Question

Prove that opposite sides of a quadrilateral circumscribing a circle subtend supplementary angles at the centre of the circle.

Answer 1

Let ABCD be a quadrilateral circumscribing a circle centred at O such that it touches the circle at point P, Q, R, and S. Let us join the vertices of the quadrilateral ABCD to the centre of the circle.
Consider ΔOAP and ΔOAS,
AP = AS           .....(Tangents from the same point)

OP = OS            ..... (Radii of the same circle)

OA = OA            ....(Common side)

ΔOAP ≅ ΔOAS             .... (SSS congruence criterion)

Therefore, A ↔ A, P ↔ S, O ↔ O

 And thus, ∠POA = ∠AOS

∠1 = ∠8
Similarly,

∠2 = ∠3

∠4 = ∠5

∠6 = ∠7

∠1 + ∠2 + ∠3 + ∠4 + ∠5 + ∠6 + ∠7 + ∠8 = 360º

(∠1 + ∠8) + (∠2 + ∠3) + (∠4 + ∠5) + (∠6 + ∠7) = 360º

2∠1 + 2∠2 + 2∠5 + 2∠6 = 360º

2(∠1 + ∠2) + 2(∠5 + ∠6) = 360º

(∠1 + ∠2) + (∠5 + ∠6) = 180º

∠AOB + ∠COD = 180º

Similarly, we can prove that ∠BOC + ∠DOA = 180º
Hence, opposite sides of a quadrilateral circumscribing a circle subtend supplementary angles at the centre of the circle.

Answer 2

Let ABCD be a quadrilateral circumscribing a circle with centre at O.

Join OA, OB, OC and OD.

Here, Let ∠DAO = ∠BAO = ∠1      ...[∵ AB and AD are tangents]

Similarly, ∠ABO = ∠CBO = ∠2       ...[∵ BA and BC are tangents]

And Let ∠BCO = ∠DCO = ∠3       ...[∵ CB and CD are tangents]

And Let ∠CDO = ∠ADO = ∠4      ...[∵ DC and DA are tangents]

Sum of all angles at the centre is 360°.

Also, the sum of the angles in quadrilateral, ABCD = 360°

∴ 2(∠1 + ∠2 + ∠3 + ∠4) = 360°

⇒ ∠1 + ∠2 + ∠3 + ∠4 = 180°   ...(i)

Now, In ΔAOB, 

∠AOB = 180° – (∠1 + ∠2)     ...(ii)

In ΔCOD, ∠COD = 180° – (∠3 + ∠4)    ...(iii)
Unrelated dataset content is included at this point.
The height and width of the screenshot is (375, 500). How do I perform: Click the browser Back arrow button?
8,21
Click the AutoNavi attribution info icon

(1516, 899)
On adding equations (ii) and (iii), we get

∠AOB + ∠COD = 360° – (∠1 + ∠2 + ∠3 + ∠4)

= 360° – 180°

= 180°      ... [From equation (i)]

Since AB and CD subtend supplementary angles at O.

Thus, opposite sides of a quadrilateral circumscribing a circle subtend supplementary angles at the centre of the circle.